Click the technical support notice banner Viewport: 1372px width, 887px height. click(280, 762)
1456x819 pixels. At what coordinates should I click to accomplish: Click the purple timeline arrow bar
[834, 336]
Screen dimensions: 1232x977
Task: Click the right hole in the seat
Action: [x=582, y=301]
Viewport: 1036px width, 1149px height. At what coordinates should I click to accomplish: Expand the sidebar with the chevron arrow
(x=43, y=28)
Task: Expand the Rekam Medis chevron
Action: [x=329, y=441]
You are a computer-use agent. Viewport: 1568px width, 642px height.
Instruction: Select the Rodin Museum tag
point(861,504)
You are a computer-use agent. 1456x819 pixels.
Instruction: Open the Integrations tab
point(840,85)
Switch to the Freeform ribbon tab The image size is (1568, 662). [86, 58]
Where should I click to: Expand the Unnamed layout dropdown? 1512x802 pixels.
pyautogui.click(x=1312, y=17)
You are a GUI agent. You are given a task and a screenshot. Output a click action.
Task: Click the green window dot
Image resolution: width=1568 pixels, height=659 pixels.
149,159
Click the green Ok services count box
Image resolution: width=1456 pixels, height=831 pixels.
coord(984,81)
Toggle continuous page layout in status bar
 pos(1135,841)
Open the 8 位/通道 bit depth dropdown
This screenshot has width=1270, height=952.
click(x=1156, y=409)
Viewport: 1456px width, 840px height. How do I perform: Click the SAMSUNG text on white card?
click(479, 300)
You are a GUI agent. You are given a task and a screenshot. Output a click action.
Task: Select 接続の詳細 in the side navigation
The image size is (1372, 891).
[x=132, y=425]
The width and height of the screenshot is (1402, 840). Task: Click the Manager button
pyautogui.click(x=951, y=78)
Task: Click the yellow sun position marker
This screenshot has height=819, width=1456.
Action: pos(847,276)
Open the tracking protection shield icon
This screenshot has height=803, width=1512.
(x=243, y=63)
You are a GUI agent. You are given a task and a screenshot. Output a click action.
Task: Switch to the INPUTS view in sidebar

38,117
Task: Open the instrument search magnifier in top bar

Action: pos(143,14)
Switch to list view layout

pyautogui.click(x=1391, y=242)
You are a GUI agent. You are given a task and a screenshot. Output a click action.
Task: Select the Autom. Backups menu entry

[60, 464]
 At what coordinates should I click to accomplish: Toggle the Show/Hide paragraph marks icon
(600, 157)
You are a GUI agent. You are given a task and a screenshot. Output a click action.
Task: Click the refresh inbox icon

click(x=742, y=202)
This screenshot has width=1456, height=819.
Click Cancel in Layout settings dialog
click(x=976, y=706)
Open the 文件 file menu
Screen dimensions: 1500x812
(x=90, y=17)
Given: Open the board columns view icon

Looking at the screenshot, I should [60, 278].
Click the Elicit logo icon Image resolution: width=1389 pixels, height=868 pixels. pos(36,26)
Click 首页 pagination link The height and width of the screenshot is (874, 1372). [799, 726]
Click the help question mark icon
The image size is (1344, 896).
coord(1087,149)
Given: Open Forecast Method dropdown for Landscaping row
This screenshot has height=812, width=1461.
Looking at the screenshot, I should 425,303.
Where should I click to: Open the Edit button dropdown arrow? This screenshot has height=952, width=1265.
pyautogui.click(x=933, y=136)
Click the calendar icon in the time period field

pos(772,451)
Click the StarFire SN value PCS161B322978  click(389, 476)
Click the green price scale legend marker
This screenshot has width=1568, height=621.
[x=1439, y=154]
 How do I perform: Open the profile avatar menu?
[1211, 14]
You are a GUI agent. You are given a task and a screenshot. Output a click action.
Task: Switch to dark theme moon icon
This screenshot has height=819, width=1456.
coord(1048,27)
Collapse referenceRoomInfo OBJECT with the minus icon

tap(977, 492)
——
Assignment >>
Go through the listing and copy all of it exactly.

Response for this exercise >>
Click the technical support notice banner Viewport: 1372px width, 887px height. click(280, 762)
1456x819 pixels. At what coordinates should I click to accomplish: Click the purple timeline arrow bar
[834, 336]
Screen dimensions: 1232x977
Task: Click the right hole in the seat
Action: [x=582, y=301]
Viewport: 1036px width, 1149px height. At what coordinates should I click to accomplish: Expand the sidebar with the chevron arrow
(x=43, y=28)
Task: Expand the Rekam Medis chevron
Action: [x=329, y=441]
You are a computer-use agent. Viewport: 1568px width, 642px height.
Instruction: Select the Rodin Museum tag
point(861,504)
You are a computer-use agent. 1456x819 pixels.
Instruction: Open the Integrations tab
point(840,85)
Switch to the Freeform ribbon tab The image size is (1568, 662). [86, 58]
Where should I click to: Expand the Unnamed layout dropdown? 1512x802 pixels.
pyautogui.click(x=1312, y=17)
You are a GUI agent. You are given a task and a screenshot. Output a click action.
Task: Click the green window dot
Image resolution: width=1568 pixels, height=659 pixels.
149,159
Click the green Ok services count box
Image resolution: width=1456 pixels, height=831 pixels.
coord(984,81)
Toggle continuous page layout in status bar
 pos(1135,841)
Open the 8 位/通道 bit depth dropdown
This screenshot has width=1270, height=952.
click(x=1156, y=409)
Viewport: 1456px width, 840px height. How do I perform: Click the SAMSUNG text on white card?
click(479, 300)
You are a GUI agent. You are given a task and a screenshot. Output a click action.
Task: Select 接続の詳細 in the side navigation
The image size is (1372, 891).
[x=132, y=425]
The width and height of the screenshot is (1402, 840). Task: Click the Manager button
pyautogui.click(x=951, y=78)
Task: Click the yellow sun position marker
This screenshot has height=819, width=1456.
Action: pos(847,276)
Open the tracking protection shield icon
This screenshot has height=803, width=1512.
(x=243, y=63)
You are a GUI agent. You are given a task and a screenshot. Output a click action.
Task: Switch to the INPUTS view in sidebar

38,117
Task: Open the instrument search magnifier in top bar

Action: pos(143,14)
Switch to list view layout

pyautogui.click(x=1391, y=242)
You are a GUI agent. You are given a task and a screenshot. Output a click action.
Task: Select the Autom. Backups menu entry

[60, 464]
 At what coordinates should I click to accomplish: Toggle the Show/Hide paragraph marks icon
(600, 157)
You are a GUI agent. You are given a task and a screenshot. Output a click action.
Task: Click the refresh inbox icon

click(x=742, y=202)
This screenshot has width=1456, height=819.
Click Cancel in Layout settings dialog
click(x=976, y=706)
Open the 文件 file menu
Screen dimensions: 1500x812
(x=90, y=17)
Given: Open the board columns view icon

Looking at the screenshot, I should [60, 278].
Click the Elicit logo icon Image resolution: width=1389 pixels, height=868 pixels. pos(36,26)
Click 首页 pagination link The height and width of the screenshot is (874, 1372). [799, 726]
Click the help question mark icon
The image size is (1344, 896).
coord(1087,149)
Given: Open Forecast Method dropdown for Landscaping row
This screenshot has height=812, width=1461.
Looking at the screenshot, I should 425,303.
Where should I click to: Open the Edit button dropdown arrow? This screenshot has height=952, width=1265.
pyautogui.click(x=933, y=136)
Click the calendar icon in the time period field

pos(772,451)
Click the StarFire SN value PCS161B322978  click(389, 476)
Click the green price scale legend marker
This screenshot has width=1568, height=621.
[x=1439, y=154]
 How do I perform: Open the profile avatar menu?
[1211, 14]
You are a GUI agent. You are given a task and a screenshot. Output a click action.
Task: Switch to dark theme moon icon
This screenshot has height=819, width=1456.
coord(1048,27)
Collapse referenceRoomInfo OBJECT with the minus icon

tap(977, 492)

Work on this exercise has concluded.